The bouldering at Handsome Crag sits mostly below the crag itself in three separate sectors. The crag above is crammed with good looking trad lines if you like that sort of thing. I don’t, so you’d have to find out about that for yourself. Each sector is filled to the most part with free standing boulders teeming with slopers and requiring technique. Don’t worry though- roofs, highballs, slabs, walls, and prows can all be found in this extensive boulder field. This venue has something for everyone, and is Tasmania’s version of Font, with lines of all grades and styles and projects to go at. The only question that remains is …. do you have the balls to take on the track to get to it?
Coles Bay and Bisheno.
These east coast venues are something special. Bouldering on granite eggs on a shore line populated by penguins and pounded by some of the best cold water surf in the world. Coles bay is found in the Freycinet National Park, home of Wine Glass Bay, whilst the boulders at Bicheno sit on the shoreline that wraps around this sleepy seaside town. The grades at both venues may not threaten the higher end of the V scale, however the experience of climbing here is very hard to beat.
Coles Bay is the embarking point for three or four different bouldering spots, the best of which is Blue Stone Bay. Before going there check out the Coles bay bakery- I challenge you to find better baked goods accompanied by fantastic coffee and a genuine smile anywhere in the world. If you want to explore the bouldering delights of Freycinet you must pay a national park entry fee, worth every cent to experience the adventure that lies beyond the park gate. Yet another terrifying track takes you to Blue Stone bay. It’s pitted, pot holed surface eventually leads your now adrenaline saturated body to a rudimentary campsite, parking and the odd Kangaroo. Once out of the car, a journey down some hidden steps and a death defying shimmy along a narrow ledge 100 foot above the pounding surf, leads you to a perfect boulder of blue close crystal granite.
To describe these boulders as remote, on their promontory half way down a cliff looking out to sea, is an understatement. You are far from civilisation here. If you hurt yourself, the first humanity will know about it is when Skippy the talking Kangaroo brings your bleached bones back to the nearest town. Having said this don’t miss the opportunity to climb here, the danger, the remoteness, the quality of the lines, the position of the boulders and their outlook make this a unique place to climb; almost magical. Just remember to take friends and pads. I didn’t and my god, I was terrified.

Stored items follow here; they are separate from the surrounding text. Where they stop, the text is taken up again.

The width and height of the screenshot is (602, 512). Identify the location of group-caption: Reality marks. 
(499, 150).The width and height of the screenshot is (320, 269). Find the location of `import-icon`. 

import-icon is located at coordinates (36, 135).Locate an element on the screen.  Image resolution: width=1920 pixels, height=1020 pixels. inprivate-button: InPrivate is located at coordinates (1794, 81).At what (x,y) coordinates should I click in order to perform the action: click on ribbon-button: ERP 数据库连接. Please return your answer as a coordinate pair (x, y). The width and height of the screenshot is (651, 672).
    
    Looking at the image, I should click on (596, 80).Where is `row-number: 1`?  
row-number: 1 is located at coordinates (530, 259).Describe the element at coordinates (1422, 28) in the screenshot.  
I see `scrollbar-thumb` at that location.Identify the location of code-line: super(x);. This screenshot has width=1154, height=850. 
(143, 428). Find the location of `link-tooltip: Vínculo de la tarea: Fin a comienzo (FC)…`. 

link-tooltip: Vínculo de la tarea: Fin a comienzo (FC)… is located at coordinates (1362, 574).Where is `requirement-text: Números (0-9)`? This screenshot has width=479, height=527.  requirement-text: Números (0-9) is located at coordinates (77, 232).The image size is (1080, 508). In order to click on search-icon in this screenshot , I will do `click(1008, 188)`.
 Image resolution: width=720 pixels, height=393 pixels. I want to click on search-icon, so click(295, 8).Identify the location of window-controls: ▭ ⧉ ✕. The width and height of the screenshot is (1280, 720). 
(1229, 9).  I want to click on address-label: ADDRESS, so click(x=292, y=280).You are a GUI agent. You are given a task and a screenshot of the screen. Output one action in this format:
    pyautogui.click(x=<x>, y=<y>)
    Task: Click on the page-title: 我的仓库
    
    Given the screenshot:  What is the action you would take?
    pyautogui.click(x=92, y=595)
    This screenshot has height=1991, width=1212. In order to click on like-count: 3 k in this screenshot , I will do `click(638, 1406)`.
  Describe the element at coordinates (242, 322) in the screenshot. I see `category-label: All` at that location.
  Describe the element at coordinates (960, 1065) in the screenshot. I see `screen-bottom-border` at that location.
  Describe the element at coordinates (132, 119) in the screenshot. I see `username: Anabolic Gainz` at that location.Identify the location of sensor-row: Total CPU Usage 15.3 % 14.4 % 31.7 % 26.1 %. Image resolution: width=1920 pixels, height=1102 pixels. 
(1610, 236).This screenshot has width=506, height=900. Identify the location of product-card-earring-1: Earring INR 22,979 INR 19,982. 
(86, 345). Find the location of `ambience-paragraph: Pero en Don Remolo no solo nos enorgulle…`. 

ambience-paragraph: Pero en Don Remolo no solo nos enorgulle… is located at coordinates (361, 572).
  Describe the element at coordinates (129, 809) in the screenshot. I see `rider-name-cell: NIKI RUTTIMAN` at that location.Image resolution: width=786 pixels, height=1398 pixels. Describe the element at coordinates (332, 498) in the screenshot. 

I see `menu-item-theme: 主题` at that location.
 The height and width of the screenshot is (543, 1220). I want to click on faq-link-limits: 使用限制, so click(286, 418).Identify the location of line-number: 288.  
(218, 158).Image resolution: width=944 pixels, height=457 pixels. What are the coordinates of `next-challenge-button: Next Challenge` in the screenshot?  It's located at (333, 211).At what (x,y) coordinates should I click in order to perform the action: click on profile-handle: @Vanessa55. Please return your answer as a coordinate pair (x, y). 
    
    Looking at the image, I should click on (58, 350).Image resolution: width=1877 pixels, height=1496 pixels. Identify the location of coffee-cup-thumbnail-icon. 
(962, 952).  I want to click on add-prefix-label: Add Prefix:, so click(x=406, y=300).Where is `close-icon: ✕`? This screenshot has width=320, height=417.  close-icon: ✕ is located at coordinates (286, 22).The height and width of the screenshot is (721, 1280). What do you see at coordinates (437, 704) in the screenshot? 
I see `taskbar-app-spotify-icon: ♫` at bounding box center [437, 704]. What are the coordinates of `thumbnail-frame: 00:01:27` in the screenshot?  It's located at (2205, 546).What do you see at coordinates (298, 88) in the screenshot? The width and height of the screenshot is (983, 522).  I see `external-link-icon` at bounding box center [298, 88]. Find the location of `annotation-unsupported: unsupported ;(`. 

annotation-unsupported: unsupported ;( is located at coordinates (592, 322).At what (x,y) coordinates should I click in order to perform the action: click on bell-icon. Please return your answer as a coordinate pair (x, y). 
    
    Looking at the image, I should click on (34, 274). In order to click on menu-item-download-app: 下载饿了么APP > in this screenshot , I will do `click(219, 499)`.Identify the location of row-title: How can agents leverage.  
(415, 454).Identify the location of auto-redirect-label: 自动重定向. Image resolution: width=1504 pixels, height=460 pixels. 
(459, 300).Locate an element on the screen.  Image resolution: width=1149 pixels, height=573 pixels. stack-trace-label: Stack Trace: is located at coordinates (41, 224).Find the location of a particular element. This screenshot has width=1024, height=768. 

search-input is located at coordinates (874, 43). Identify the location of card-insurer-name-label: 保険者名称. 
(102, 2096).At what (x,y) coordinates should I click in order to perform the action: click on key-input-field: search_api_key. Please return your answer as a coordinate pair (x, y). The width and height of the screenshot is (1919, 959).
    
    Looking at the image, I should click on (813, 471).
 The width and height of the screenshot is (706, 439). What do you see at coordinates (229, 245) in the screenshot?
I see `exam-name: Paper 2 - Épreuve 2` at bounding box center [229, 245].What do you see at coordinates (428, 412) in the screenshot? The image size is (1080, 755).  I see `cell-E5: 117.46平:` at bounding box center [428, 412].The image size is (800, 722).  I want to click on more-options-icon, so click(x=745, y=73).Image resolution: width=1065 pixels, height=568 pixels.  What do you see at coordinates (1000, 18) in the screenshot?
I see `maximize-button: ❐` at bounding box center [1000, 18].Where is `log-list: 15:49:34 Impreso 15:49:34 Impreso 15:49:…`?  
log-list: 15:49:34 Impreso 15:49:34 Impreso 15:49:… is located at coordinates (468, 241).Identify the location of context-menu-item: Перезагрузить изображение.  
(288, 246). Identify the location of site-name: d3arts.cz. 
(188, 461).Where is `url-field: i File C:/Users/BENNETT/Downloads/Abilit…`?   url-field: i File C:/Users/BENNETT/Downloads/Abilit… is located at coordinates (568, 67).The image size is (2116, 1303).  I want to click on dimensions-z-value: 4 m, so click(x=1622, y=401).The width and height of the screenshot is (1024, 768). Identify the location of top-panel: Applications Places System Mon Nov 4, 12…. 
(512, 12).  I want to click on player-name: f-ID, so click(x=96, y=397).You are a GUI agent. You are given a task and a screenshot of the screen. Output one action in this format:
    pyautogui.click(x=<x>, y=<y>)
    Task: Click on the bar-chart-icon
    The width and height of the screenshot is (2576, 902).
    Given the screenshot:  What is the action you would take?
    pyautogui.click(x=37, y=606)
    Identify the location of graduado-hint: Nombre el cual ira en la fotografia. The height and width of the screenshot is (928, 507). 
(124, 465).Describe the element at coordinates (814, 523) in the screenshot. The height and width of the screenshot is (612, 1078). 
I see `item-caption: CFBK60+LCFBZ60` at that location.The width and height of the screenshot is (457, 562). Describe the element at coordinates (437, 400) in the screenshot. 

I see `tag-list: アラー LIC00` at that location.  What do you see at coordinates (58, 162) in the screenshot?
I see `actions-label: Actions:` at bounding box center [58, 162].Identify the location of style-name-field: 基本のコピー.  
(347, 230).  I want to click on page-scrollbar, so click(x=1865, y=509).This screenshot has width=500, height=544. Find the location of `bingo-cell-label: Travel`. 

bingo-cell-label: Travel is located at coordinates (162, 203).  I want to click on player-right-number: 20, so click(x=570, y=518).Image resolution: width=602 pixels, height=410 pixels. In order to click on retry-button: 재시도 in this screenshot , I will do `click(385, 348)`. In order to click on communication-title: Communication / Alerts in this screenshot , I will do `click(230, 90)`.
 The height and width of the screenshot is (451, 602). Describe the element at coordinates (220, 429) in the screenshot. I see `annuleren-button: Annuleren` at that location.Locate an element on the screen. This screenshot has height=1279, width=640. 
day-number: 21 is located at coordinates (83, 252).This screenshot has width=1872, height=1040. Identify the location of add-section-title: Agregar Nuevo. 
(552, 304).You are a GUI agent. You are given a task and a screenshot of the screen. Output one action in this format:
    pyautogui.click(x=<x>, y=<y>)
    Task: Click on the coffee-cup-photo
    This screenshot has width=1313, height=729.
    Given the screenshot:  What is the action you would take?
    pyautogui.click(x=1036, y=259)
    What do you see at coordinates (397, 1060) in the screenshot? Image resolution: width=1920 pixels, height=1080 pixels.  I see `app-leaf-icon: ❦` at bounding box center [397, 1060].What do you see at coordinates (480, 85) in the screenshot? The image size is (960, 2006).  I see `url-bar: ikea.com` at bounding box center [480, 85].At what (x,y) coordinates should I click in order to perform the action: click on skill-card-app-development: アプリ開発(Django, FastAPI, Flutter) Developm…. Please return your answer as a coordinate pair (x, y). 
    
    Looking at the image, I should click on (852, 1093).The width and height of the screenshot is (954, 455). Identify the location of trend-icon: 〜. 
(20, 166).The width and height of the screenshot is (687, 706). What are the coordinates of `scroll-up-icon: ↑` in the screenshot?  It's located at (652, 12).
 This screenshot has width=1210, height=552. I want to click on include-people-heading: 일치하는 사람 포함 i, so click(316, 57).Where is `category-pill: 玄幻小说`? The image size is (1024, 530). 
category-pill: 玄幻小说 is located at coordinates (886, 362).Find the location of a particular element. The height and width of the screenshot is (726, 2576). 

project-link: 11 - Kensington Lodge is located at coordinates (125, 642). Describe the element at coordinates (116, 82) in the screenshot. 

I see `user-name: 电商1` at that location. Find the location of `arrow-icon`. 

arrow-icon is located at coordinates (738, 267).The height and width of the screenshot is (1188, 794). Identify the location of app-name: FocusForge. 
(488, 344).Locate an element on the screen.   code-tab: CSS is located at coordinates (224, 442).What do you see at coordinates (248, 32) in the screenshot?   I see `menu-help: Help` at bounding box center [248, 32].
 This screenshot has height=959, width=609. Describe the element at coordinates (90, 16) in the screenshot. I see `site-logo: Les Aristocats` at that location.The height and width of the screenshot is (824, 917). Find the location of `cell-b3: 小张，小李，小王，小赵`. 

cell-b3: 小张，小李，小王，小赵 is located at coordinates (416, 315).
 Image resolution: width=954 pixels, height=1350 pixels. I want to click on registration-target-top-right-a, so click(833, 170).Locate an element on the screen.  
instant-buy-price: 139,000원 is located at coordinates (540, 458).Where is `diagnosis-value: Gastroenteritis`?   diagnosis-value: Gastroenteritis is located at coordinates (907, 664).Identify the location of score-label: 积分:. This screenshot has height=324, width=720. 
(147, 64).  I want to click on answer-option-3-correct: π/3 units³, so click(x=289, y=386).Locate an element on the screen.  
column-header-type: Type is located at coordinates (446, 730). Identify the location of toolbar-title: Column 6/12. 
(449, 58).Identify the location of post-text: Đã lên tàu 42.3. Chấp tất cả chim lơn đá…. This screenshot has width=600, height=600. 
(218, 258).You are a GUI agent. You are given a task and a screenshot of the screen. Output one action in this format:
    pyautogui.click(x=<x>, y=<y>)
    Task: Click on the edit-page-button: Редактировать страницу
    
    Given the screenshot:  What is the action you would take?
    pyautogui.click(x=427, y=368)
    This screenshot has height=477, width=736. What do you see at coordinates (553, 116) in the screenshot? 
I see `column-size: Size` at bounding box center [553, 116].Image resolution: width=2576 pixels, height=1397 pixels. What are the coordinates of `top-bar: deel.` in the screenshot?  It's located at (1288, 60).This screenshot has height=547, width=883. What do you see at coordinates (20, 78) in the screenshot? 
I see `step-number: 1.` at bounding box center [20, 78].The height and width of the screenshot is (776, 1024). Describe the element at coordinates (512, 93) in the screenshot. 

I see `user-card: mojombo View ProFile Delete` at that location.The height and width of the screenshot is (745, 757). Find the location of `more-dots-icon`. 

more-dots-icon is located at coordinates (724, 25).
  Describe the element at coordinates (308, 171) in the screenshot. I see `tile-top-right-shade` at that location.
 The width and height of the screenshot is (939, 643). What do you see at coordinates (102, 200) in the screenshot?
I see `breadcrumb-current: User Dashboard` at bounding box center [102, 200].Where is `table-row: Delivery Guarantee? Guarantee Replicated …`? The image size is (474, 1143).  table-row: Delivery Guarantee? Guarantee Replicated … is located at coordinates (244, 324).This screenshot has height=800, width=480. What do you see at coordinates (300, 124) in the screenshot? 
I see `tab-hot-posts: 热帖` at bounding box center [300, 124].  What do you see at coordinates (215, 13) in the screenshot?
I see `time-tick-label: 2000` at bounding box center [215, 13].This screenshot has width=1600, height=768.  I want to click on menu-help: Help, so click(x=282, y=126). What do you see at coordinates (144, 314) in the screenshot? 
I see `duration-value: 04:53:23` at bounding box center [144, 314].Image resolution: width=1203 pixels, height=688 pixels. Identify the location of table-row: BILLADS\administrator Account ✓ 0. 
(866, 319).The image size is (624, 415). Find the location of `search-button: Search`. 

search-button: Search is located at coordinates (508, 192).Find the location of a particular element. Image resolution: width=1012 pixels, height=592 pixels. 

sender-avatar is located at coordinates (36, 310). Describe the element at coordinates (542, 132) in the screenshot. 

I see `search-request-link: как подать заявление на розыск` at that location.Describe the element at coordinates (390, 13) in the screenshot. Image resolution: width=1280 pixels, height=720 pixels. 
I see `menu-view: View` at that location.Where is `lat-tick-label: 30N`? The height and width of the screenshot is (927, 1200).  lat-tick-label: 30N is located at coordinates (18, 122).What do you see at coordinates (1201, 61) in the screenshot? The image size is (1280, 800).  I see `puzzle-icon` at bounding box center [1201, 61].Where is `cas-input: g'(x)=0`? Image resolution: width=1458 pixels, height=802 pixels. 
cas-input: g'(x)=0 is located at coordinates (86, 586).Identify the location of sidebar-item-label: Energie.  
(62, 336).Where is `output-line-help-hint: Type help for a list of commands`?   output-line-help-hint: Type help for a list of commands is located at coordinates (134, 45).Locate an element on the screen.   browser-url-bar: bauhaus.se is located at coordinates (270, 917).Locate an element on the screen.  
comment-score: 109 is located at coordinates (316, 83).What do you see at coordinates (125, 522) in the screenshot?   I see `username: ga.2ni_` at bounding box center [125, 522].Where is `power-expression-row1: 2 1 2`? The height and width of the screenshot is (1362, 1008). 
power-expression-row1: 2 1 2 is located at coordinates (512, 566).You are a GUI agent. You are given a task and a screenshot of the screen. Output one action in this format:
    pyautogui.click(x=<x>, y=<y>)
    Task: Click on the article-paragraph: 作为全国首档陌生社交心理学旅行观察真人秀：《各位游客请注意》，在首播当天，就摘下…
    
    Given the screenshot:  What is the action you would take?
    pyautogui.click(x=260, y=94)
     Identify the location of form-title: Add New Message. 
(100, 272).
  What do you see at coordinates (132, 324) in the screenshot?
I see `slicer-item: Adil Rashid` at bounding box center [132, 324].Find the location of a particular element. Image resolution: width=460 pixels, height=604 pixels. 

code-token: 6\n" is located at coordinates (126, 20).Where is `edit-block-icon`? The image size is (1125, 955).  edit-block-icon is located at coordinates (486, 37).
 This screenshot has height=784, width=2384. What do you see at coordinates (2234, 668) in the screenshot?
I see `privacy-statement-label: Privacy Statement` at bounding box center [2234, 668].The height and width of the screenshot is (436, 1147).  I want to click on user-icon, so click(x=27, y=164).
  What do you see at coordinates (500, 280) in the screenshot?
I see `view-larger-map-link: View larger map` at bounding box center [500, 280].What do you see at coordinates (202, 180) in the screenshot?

In comparison to Coles and Blue Stone Bay, Bicheno is a rather civilised, almost tame affair. The twenty mile shift north along the coast from Coles sees a real softening in the landscape and lifestyle. You can grab a quick coffee from one of the surfshops/ café’s whilst resting. The sea laps the edge of the granite platforms as you circuit your way around the boulders accompanied by fishing boats and penguins. The granite here is white and rough, good to climb on even when a little damp. There is even an island covered in boulders, which is connected to the shore at low tide by a spit of sand. The views here are breathtaking and the lines are striking. There is even a white sandy beach to lounge on. I’ve glimpsed heaven- it’s called Bicheno.
So what can I say about Tasmania? Should you visit? Is it worth it.....? No it’s not, don’t go, you won’t enjoy it. The pleasant climate, clean air, fantastic food and brilliant bouldering won’t be your cup of tea. The islands friendly population and welcoming climbers will only put you off. The breathtaking scenery will bore you. In conclusion then, stay in Blighty. I’ll go back for you and make sure Tasmania doesn’t feel left out. I’ll easily navigate my way around world class venues with my comprehensive free guide on your behalf. I mean easy access, fantastic lines, and psyched climbers wouldn’t interest boulderers wanting an adventure far from the crowds. You wouldn’t want the perfect bouldering experience at the other end of the world, ....................... or would you?